[EXERCISE AIM]
Write the next part of the commentary on the Washington Post's Libya coverage, starting after its last sentence.

[TEXT SHOWN]
━━━━━━━━

May 9, 2012: Today’s local prestige newspaper, the Washington Post, brings two items on Libya, one a short news clip and the other a column by a well-known commentator—in this case, David Ignatius. Taken together, the two items furnish further evidence that all is not well either in Libya or in parts of the western Sahel as a direct result of the Western campaign to overthrow the Qadaffi regime. Don’t say I didn’t warn you. I did, here,here, here, here, here and here.
As to the news item, it made the Digest on page A8 of the Post. There are six items in today’s Digest, the first four with red headers and large-type headlines, the latter two without either. The very last one, apparently considered by the editor to be the least important of the group, reports that one person was killed in a clash near the Libyan premier’s office. It turns out that Libyan militia members armed with machine guns and mortars tried to storm the Prime Minister’s office. This triggered a gun battle with security forces. The militia members were demanding money. The government, such as it is, has offered salaries to fighters who helped topple the old regime, but only if they become integrated into a national military force. Apparently, some militia leaders think they are owed the money regardless of their intentions with respect to any new Libyan national army.
The story did not say how many people were involved, or how long the battle raged. But there is only so much you can say in a news bulletin consisting of only two sentences.

━━━━━━━━

[EXCERPTED DATA]

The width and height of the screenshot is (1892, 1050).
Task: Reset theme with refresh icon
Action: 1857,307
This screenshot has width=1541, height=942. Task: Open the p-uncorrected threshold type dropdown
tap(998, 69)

━━━━━━━━

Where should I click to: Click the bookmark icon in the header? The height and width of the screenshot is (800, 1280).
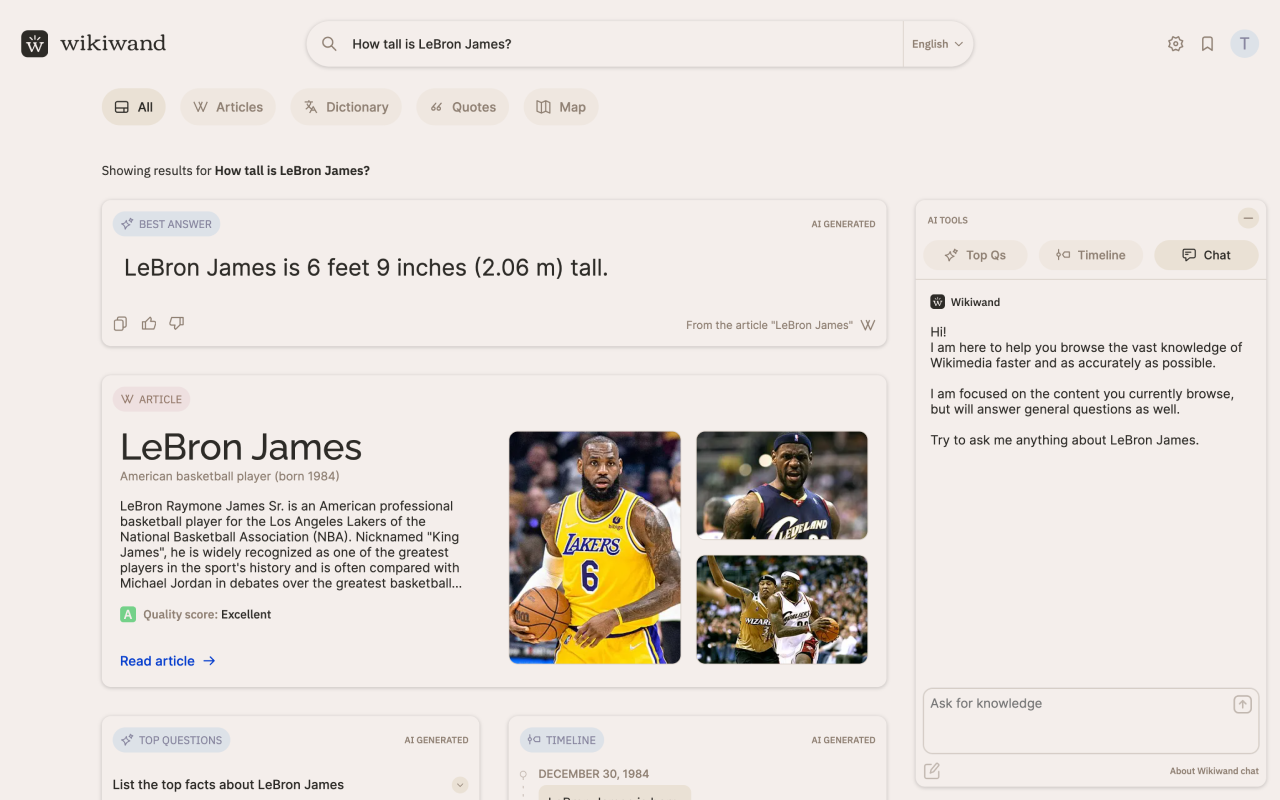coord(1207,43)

━━━━━━━━

[OUTPUT OF THE EXERCISE]
The same incident got considerably more play in the New York Times: afive-paragraph article on page A6. Here we learn that entire truckloads of armed men attacked the Prime Minister’s office, and the dispatch was not shy to state what this actually amounted to: “a new demonstration of the lawlessness pervading the capital just weeks before scheduled national election.” Exactly right. In the Times story four people were killed, not one. We also learn where the attacking militia came from: the Nafusah Mountains, southwest of Tripoli. That is not a coincidence, for those who understand the tribal geography of the recent war.
The Times article also gives relevant context. Municipal elections in the capital that were to have taken place last Saturday were postponed until after next month’s voting for a national assembly. The reason for the postponement appears to be the almost complete lack of security in the capital. Armed groups from rival neighborhoods and towns frequently open fire at one another for reasons that are no longer entirely clear to most residents of the capital. The Times also usefully brings a quote from a member of the Transitional National Council: “With an antiaircraft gun mounted on a pickup truck you can do whatever you want—nobody can stop you.”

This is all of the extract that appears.